Published on Munchies.
The traditional Scottish dish might involve sheep’s innards and suet, but Edinburgh chef Nives Arosio swears her lentil-based version is just as good.
A collection of brown and white ceramic bowls are meticulously laid out in front of me. Each one contains a different ingredient: lentils, beans, mushrooms, spices—the components needed to create a vegan haggis.
I’m in the kitchen at Hendersons, one of the oldest vegetarian restaurants in Edinburgh, with head chef Nives Arosio. She has agreed to show me how to make a plant-based version of the traditional Scottish dish but I’m a little skeptical. How do you veganise something made from sheep’s heart and liver, and encased in a sheep’s stomach? Can you really recreate the “great chieftain o’ the pudding-race” with lentils?
“It’s a favourite for both vegans and omnis,” Arosio assures me. “Oftentimes, meat-eaters can hardly spot the difference between ‘real’ haggis and our vegan alternative.”
Originally from Italy, Arosio has been working at Hendersons for the past six years and has spent much of that time perfecting the vegan haggis. It has become one of the restaurant’s signature dishes and is served every year at their vegan Burns Night supper.
“I am not going to lie—it has been a challenge to learn how to master this plant-based version of such a typical, heavily meat-based food of the Scottish cuisine,” she tells me. “But I am in a pretty good place now and the response from our customers has been overwhelming.

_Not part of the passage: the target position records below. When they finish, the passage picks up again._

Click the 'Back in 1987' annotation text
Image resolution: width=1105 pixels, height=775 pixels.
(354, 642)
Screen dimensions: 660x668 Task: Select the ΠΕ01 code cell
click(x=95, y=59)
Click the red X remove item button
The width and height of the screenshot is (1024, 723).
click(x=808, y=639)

Our vegan haggis is the crown jewel of Hendersons’ menu and we offer it not only at our restaurants around town, but also supply it at parties and weddings.”

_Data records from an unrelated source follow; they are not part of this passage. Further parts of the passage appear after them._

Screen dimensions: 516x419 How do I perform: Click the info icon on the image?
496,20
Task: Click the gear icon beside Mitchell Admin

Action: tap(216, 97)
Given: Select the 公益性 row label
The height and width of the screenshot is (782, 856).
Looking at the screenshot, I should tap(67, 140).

In place of the traditional sheep’s innards and suet, Hendersons’ vegan haggis uses mashed pulses, carrots, and mushrooms. But it is the spices that provide the crucial meat-like flavour.
“The secret is in the spices—it’s them giving the dish its meaty flavour,” she explains. “While the other ingredients are pretty much the same for every vegan haggis recipe, the spices change quite a lot in each version. They can give the final dish a pretty distinct flavour. We like to use garam masala, a mix of Dharamsala, nutmeg, and pepper—and a pinch of salt, of course.”

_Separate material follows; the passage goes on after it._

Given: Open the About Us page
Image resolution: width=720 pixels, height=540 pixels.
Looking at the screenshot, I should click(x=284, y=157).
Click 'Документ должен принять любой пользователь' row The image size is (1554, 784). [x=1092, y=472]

Arosio begins by frying onions with the spices until they brown, then adds grated carrot and mushrooms to the pan.
“If the spices help preserving the typical meat-like flavour of the haggis, it’s the mushrooms that give the dish its meaty texture,” she says. “When cooked, the mashed pulses can be added to the mix. These, too, play an important part in preserving the texture of the haggis. Each and every ingredient has a role in recreating the original consistency and flavour of the haggis, so it is important that nothing gets overlooked.”
Hendersons serves its vegan haggis with the traditional “neeps and tatties” (boiled potato and turnip), as well as a vegetable and red wine gravy.
“It’s a rich plate, and it’s very Scottish, if you want: all the ingredients can be sourced locally and can be found across the country all year round,” adds Arosio.
Finally, the time comes to pipe in our vegan haggis. Arosio assembles the cooked pulses and vegetables in an elegant tower, along with the mashed potatoes and turnips. It’s topped with songino lettuce leaves and surrounded by thick brown gravy.
“In a sense, we love to mix innovation and tradition,” she says, offering me the steaming plate. “Serving a vegan reinterpretation of this Scottish classic with the conventional neeps and tatties accompaniment is our way to pay tribute to the Scottish heritage, while also daring to innovate it.”
I plunge my fork in. The textured lentils and mushrooms give the haggis a dense, surprisingly meat-like bite, while the spices add to its rich flavour. A true chieftain o’ the pudding-race and worthy tribute to Scotland’s meaty heritage.